● To do
Look for the string "Ιορδάνου" in the material below. Copy every line where you find it.

● Input
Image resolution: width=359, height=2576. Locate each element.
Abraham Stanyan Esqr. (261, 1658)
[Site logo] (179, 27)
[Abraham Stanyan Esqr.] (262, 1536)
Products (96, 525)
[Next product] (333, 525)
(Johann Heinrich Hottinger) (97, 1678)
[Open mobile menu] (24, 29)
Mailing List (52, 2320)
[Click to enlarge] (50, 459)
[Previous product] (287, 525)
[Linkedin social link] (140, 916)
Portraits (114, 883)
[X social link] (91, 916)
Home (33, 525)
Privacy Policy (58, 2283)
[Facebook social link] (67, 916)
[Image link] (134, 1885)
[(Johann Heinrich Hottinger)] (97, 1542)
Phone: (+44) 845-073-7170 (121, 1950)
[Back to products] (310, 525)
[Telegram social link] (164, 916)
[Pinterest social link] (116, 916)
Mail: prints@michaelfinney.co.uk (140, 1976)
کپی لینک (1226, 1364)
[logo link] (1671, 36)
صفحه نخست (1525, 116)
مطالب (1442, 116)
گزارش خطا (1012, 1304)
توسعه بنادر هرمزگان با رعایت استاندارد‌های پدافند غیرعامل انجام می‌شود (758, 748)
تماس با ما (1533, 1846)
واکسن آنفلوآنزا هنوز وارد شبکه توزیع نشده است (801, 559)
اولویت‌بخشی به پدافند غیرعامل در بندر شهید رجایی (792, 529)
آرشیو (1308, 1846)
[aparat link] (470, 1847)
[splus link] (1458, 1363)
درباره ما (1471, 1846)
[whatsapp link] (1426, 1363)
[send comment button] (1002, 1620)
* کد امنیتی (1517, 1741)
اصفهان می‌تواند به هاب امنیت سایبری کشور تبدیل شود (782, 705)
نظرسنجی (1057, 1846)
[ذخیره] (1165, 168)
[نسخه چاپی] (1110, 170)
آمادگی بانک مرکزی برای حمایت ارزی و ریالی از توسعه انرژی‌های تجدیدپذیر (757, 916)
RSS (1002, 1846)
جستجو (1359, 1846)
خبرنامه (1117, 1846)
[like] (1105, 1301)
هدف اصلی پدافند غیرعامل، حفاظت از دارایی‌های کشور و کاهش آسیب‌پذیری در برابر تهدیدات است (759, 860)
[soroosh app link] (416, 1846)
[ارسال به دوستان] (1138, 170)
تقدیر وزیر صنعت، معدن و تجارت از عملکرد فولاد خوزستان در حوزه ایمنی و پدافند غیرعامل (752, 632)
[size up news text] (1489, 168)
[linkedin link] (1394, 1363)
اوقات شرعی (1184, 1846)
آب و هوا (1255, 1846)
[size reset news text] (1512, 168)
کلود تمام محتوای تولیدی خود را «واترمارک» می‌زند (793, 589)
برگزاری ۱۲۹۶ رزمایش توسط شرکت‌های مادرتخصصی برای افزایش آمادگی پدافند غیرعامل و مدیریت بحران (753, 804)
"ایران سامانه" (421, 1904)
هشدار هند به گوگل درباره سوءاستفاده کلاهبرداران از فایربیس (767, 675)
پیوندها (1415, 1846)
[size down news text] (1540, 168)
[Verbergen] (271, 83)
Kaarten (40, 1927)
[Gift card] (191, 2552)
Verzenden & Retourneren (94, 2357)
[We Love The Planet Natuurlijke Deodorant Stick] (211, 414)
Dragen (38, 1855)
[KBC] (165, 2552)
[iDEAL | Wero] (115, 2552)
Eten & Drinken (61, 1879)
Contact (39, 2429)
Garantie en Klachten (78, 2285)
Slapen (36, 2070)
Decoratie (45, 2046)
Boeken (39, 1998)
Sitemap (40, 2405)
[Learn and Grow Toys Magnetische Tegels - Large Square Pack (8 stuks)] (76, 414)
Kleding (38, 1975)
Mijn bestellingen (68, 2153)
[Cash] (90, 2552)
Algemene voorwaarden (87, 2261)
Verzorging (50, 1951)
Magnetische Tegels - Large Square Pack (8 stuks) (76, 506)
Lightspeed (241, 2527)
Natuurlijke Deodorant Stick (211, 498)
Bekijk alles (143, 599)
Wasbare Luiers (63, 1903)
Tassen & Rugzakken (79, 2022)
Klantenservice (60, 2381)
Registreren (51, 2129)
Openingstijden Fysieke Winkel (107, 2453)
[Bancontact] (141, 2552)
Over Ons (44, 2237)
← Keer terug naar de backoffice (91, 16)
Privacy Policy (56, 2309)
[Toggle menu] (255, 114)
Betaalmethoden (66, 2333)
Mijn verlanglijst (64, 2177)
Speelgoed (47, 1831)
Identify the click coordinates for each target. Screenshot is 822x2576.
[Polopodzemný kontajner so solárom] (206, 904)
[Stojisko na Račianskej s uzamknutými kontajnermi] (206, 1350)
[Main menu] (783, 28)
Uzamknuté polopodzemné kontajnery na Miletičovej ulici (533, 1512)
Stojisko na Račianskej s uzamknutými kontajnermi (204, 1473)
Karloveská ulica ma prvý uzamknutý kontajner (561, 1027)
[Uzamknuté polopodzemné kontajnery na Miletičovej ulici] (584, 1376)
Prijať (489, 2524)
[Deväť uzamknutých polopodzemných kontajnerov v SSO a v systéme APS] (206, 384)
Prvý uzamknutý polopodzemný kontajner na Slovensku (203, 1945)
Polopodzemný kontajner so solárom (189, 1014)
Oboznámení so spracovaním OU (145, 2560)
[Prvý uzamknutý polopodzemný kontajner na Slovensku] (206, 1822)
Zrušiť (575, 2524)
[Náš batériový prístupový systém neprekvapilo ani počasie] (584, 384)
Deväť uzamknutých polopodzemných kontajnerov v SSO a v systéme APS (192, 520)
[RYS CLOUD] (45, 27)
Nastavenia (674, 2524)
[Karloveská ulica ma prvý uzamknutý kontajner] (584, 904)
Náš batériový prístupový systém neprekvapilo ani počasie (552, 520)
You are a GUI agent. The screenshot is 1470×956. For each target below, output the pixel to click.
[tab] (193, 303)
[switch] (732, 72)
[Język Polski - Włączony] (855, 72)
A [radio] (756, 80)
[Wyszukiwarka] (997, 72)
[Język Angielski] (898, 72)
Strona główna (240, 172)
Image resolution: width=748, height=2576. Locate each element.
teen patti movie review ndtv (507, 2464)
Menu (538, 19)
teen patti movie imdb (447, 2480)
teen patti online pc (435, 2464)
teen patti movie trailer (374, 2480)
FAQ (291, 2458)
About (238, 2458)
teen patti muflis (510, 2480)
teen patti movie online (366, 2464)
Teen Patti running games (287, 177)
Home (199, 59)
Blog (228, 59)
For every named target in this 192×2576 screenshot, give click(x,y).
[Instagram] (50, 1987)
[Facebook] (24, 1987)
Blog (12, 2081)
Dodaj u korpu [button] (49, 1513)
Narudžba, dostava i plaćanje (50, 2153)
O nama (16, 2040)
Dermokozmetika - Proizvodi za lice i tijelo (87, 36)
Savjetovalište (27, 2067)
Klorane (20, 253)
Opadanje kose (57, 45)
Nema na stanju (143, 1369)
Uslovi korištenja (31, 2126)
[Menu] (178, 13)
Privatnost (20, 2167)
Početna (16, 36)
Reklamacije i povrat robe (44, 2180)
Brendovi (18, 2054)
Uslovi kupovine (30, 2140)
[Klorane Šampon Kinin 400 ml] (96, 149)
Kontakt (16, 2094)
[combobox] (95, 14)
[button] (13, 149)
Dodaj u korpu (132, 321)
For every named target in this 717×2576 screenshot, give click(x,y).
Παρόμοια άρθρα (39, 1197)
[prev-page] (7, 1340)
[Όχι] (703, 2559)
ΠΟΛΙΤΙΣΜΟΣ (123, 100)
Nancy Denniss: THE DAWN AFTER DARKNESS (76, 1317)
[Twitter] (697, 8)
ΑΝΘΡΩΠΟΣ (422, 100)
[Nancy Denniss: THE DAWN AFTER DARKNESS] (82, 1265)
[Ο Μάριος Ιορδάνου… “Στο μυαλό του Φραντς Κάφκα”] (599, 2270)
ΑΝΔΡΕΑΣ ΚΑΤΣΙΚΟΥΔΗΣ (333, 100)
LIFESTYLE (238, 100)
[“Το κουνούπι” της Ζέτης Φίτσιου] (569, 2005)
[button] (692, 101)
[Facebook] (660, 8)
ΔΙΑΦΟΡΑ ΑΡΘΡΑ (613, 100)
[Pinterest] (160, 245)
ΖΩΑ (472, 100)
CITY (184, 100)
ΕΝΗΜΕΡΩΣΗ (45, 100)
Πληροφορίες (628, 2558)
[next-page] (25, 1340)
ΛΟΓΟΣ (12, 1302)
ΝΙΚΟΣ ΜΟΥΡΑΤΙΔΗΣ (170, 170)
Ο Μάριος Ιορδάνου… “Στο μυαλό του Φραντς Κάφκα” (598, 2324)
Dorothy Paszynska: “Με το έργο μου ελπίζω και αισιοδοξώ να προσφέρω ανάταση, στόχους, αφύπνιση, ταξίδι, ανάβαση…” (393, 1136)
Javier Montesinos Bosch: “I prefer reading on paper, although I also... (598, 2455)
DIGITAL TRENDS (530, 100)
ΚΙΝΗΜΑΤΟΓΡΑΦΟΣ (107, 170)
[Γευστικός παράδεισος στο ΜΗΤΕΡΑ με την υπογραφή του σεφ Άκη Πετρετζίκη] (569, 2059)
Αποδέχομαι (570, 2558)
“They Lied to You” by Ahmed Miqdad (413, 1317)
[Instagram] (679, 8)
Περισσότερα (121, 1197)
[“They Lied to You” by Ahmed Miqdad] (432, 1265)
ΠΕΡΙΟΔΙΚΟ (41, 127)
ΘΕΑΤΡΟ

● Answer area
[Ο Μάριος Ιορδάνου… “Στο μυαλό του Φραντς Κάφκα”] (599, 2270)
Ο Μάριος Ιορδάνου… “Στο μυαλό του Φραντς Κάφκα” (598, 2324)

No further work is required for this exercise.